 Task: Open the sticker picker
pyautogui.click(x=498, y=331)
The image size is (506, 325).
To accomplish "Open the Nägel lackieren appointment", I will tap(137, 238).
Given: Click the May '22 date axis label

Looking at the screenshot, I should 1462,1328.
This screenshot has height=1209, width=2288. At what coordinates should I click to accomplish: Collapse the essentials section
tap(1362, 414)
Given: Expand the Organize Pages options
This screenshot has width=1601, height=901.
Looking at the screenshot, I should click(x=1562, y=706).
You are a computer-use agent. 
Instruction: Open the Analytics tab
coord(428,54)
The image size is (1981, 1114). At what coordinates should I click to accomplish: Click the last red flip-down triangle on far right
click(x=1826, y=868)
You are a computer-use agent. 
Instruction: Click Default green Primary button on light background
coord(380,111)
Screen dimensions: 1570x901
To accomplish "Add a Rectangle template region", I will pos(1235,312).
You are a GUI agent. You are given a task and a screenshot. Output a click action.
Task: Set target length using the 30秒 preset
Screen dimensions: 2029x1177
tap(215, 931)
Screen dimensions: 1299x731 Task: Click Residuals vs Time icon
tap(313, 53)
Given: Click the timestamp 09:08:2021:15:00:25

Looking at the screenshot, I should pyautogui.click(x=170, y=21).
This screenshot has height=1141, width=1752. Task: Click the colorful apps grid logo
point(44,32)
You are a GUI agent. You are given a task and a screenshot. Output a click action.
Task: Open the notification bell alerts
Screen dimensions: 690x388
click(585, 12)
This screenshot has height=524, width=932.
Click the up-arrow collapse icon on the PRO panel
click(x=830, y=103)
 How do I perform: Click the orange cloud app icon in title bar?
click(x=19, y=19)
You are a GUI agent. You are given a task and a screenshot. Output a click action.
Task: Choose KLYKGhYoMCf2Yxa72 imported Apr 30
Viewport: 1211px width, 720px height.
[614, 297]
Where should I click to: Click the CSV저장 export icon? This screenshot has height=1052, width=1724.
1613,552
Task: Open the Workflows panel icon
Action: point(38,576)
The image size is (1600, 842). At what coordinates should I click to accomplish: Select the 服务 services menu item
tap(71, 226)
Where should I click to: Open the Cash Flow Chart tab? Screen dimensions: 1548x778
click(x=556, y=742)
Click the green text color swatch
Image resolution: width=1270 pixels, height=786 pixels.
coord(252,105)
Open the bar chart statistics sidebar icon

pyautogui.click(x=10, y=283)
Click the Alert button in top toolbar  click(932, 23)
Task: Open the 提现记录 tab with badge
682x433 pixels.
::::
TO DO: In the listing above, find the line with "Screen dimensions: 2029x1177" and the line with "Task: Choose KLYKGhYoMCf2Yxa72"; set down exactly those two lines and every line between them, nothing more.

WRITTEN REPLY:
Screen dimensions: 2029x1177
tap(215, 931)
Screen dimensions: 1299x731 Task: Click Residuals vs Time icon
tap(313, 53)
Given: Click the timestamp 09:08:2021:15:00:25

Looking at the screenshot, I should pyautogui.click(x=170, y=21).
This screenshot has height=1141, width=1752. Task: Click the colorful apps grid logo
point(44,32)
You are a GUI agent. You are given a task and a screenshot. Output a click action.
Task: Open the notification bell alerts
Screen dimensions: 690x388
click(585, 12)
This screenshot has height=524, width=932.
Click the up-arrow collapse icon on the PRO panel
click(x=830, y=103)
 How do I perform: Click the orange cloud app icon in title bar?
click(x=19, y=19)
You are a GUI agent. You are given a task and a screenshot. Output a click action.
Task: Choose KLYKGhYoMCf2Yxa72 imported Apr 30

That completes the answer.